▶ **Written problem**
Reproduce the data below exactly, leaving out the pictures.

--------

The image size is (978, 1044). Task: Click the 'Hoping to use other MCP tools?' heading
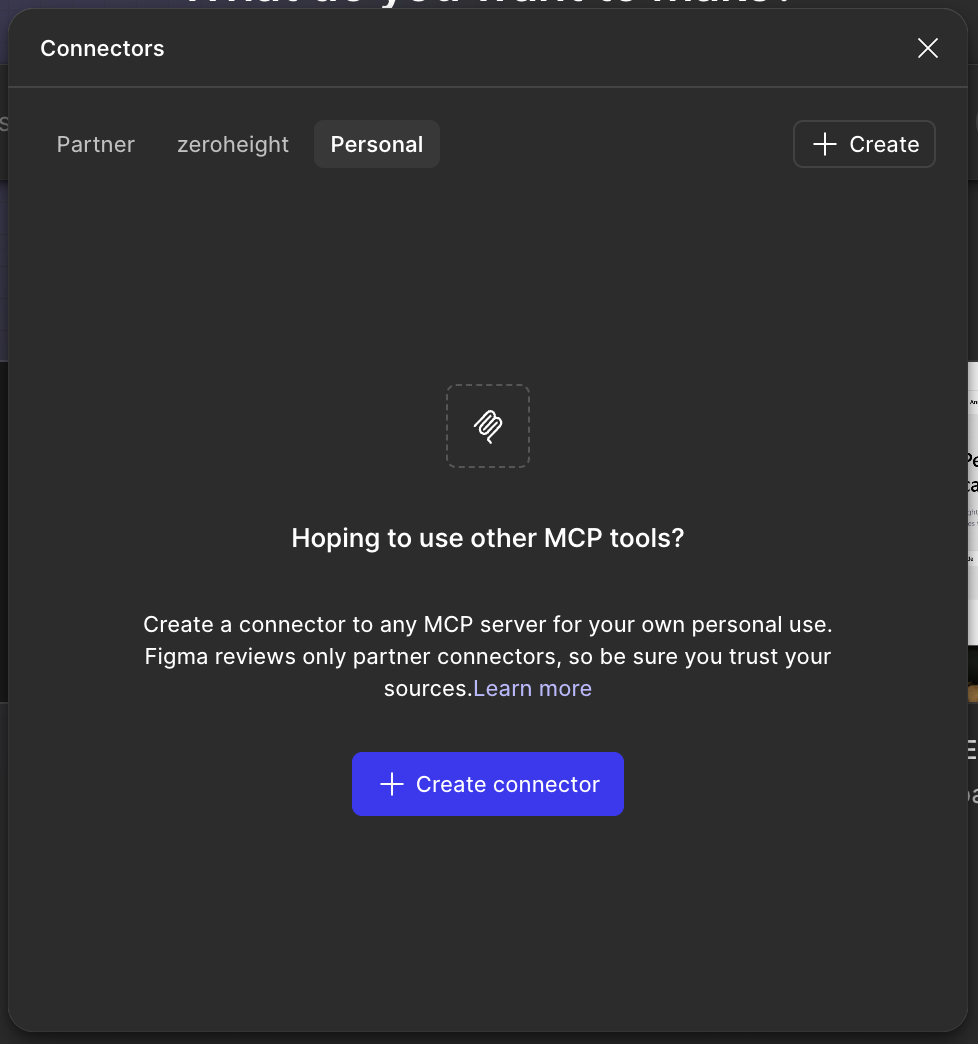pyautogui.click(x=487, y=538)
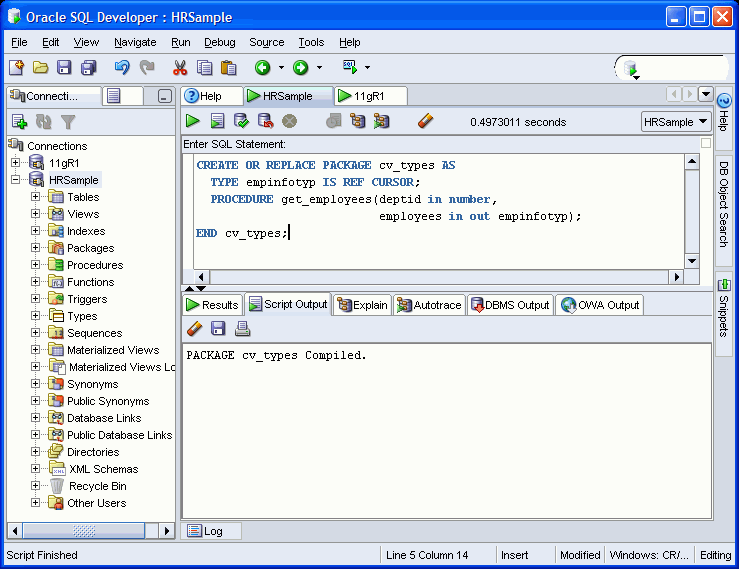Expand the Procedures tree node
Image resolution: width=739 pixels, height=569 pixels.
tap(36, 265)
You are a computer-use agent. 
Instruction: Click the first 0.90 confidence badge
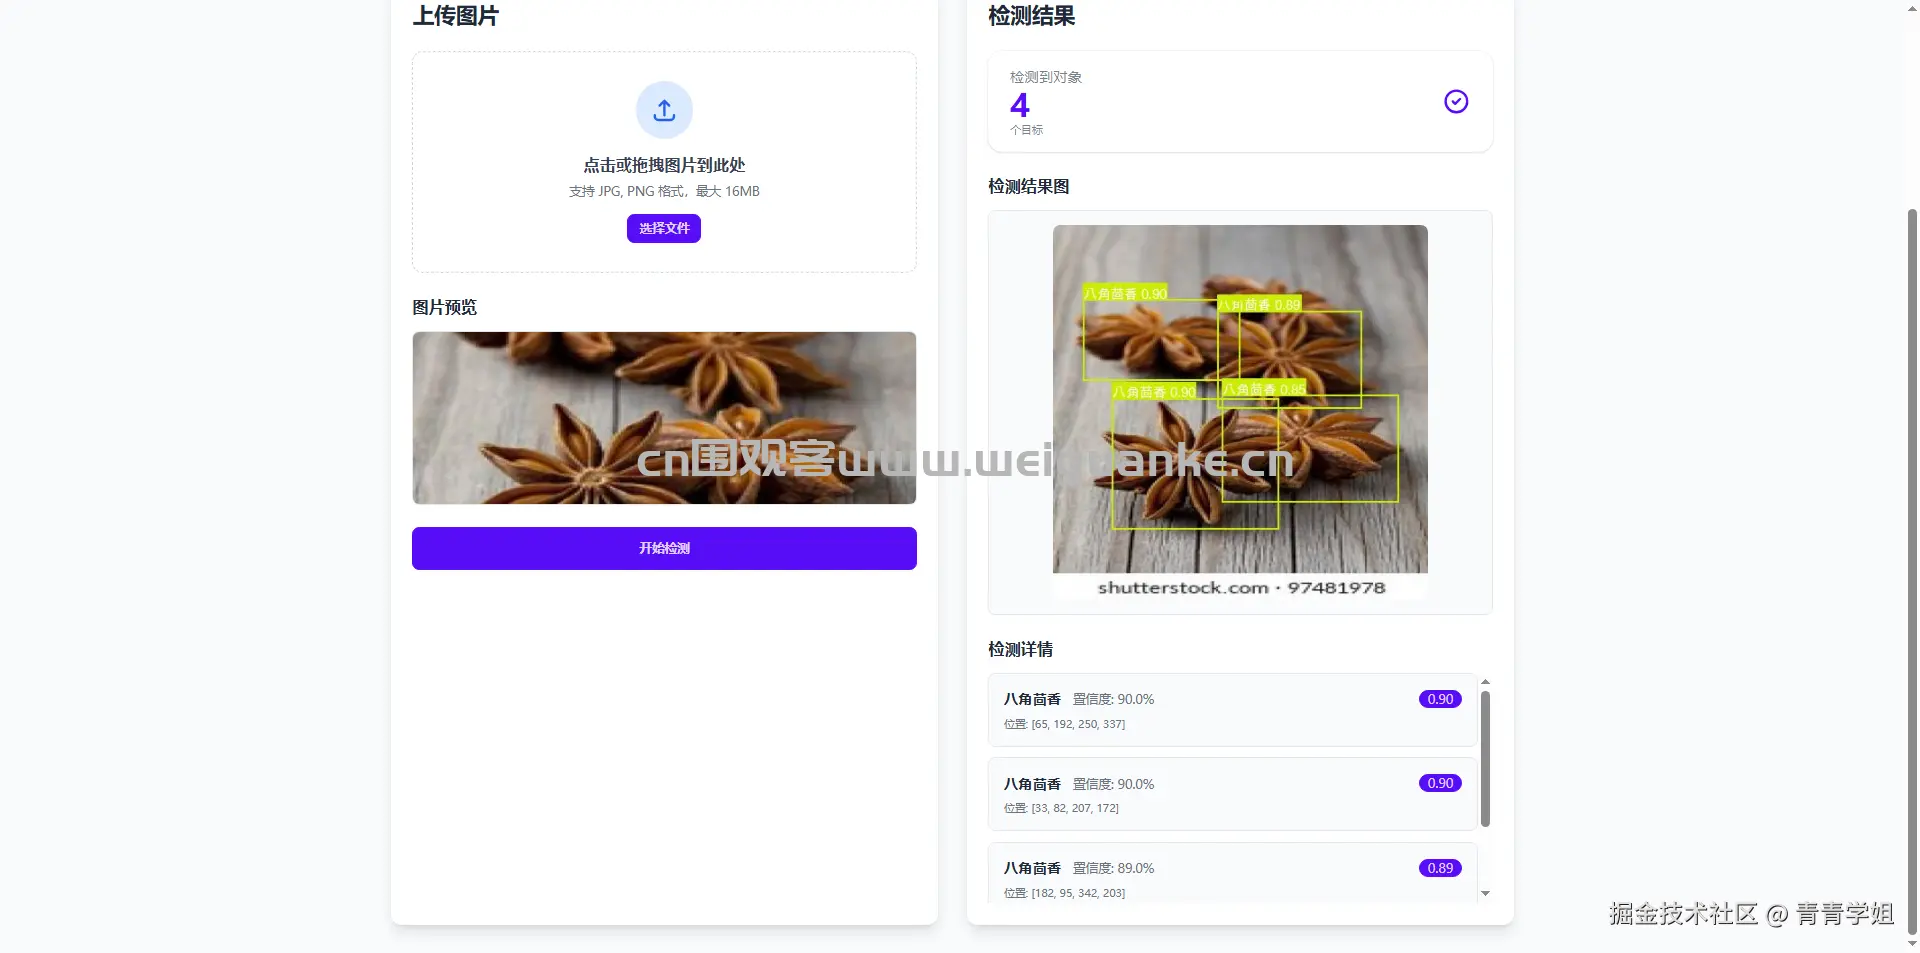coord(1440,699)

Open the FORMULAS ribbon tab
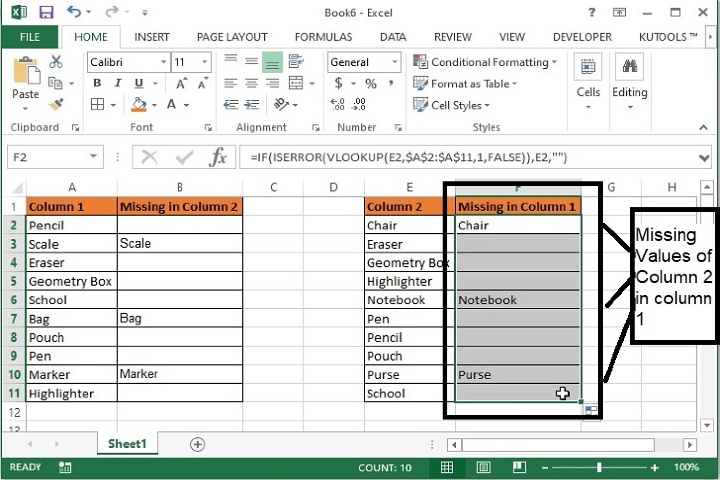323,37
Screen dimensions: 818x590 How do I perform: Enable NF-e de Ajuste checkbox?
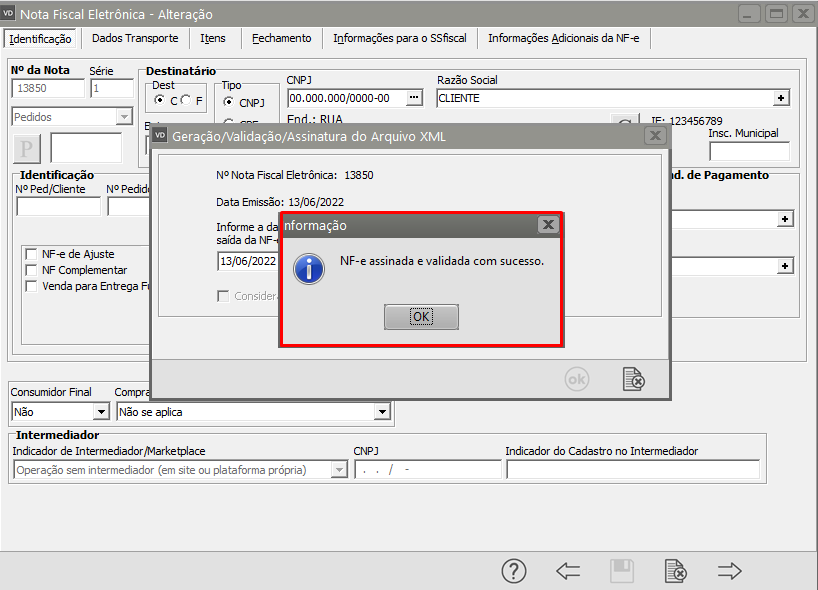(x=31, y=254)
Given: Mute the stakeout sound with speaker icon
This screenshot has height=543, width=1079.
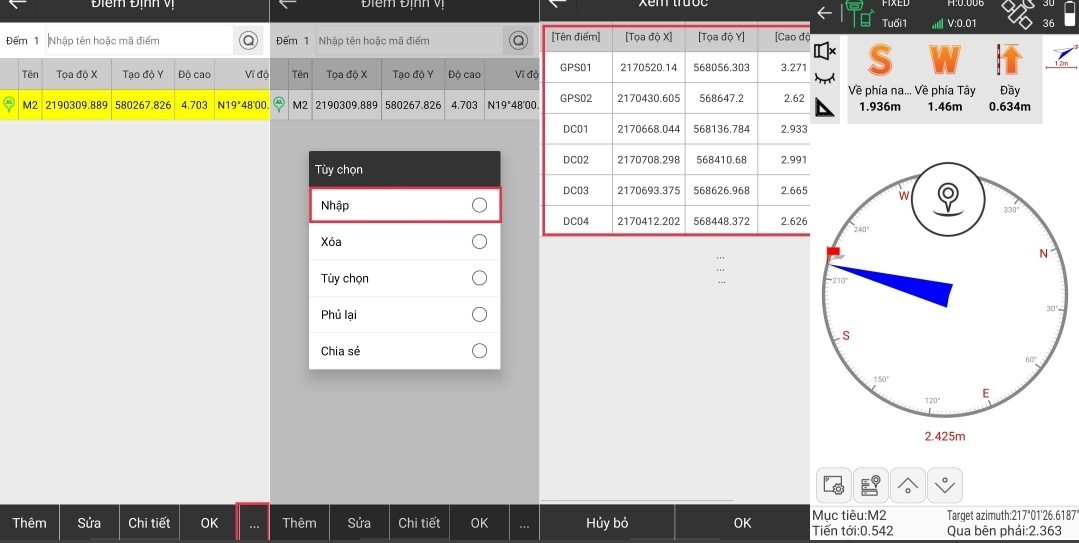Looking at the screenshot, I should (x=826, y=51).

--------

▶ **Final result**
The image size is (978, 1044). Task: Click the 'Hoping to use other MCP tools?' heading
pyautogui.click(x=487, y=538)
Expand the Procedures tree node
Image resolution: width=739 pixels, height=569 pixels.
tap(36, 265)
You are a computer-use agent. 
Instruction: Click the first 0.90 confidence badge
coord(1440,699)

Open the FORMULAS ribbon tab
323,37
Screen dimensions: 818x590 How do I perform: Enable NF-e de Ajuste checkbox?
(x=31, y=254)
Given: Mute the stakeout sound with speaker icon
This screenshot has height=543, width=1079.
Looking at the screenshot, I should (x=826, y=51).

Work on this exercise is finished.